En este sentido u otro, ponemos en escena el mapeo fraudulento sobre las personas en situación de calle. Llama nacional a un censo que trabaja sobre 19 provincias de las 24 que componen el territorio nacional. No consultó a ningún organismo especializado en el tema que es una medida obligatoria. Tampoco que metodología se utilizó para llegar a la cifra imposible de 9.421. No hay dudas que las personas en situación de calle en todo el territorio argentino alcanza las 450.000 aproximadamente.

El Gobierno Nacional engaña a la opinión pública por medio del boletín oficial y los medios de comunicación que reproducen creando el objeto de una representación errónea.

Sandra Petovello, Ministra de Capital Humano, le limpia la cara al gobierno Nacional. No conforme con la no entrega de alimentos a los merenderos y comedores comunitarios  que pusieron en galpones. Ahora falsea números números de personas en situación de calle. Nosotros sabemos muy bien que ese número es falso y la violencia institucional que sufren todos los días las compañeras y compañeros, son tratados como objetos, desubjetivados de su historia. 

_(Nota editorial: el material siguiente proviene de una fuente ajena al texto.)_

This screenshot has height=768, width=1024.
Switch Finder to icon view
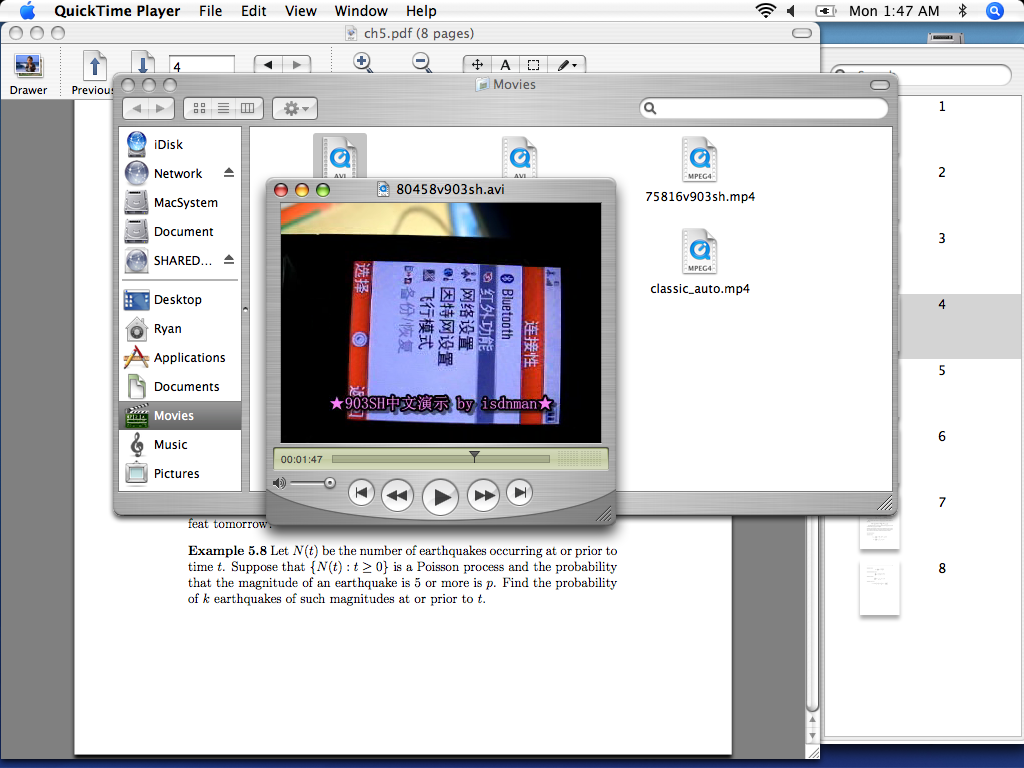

Incumplen desde una institución que pertenece al Estado con los artículos 8 de Deberes del Estado y el 13 del capítulo lave de la Ley Nacional 27.654 que dictaminan de manera específica y técnica que este censo debe realizarse con la participación de organizaciones sociales-políticas que conocemos la problemática, junto a otros especialistas. Y, además no revela las dos figuras que la Ley impone relevar, que son persona en situación de calle efectiva y persona en riesgo de situación de calle.

No son números son personas con derechos que son vulnerados sistemáticamente por el Estado que es el encargado por obligación de velar por los mismos. 

En cuanto al presupuesto es necesario tener en cuenta lo cuantitativo y cualitativo para la aplicación de programas sociales, para no ajustar y que produzcan desviación fraudulenta. No es lo mismo un presupuesto para 9.421 supuestas personas, que para 450.000 personas.

Son los nuevos nómadas del siglo XXI efecto del sistema capitalista y de un gobierno que en los últimos dos años aumento masivamente la presencia de riesgo de personas en situación de calle. No se puede tener cómo adecuado el censo por hogares, ya que no tienen.

Hoy, como ayer y como siempre, seguiremos tomando la iniciativa por los sectores más vulnerables (vulnerados por otro sector), por las periferias, por ese gran resto, que es el agalma de voluntad.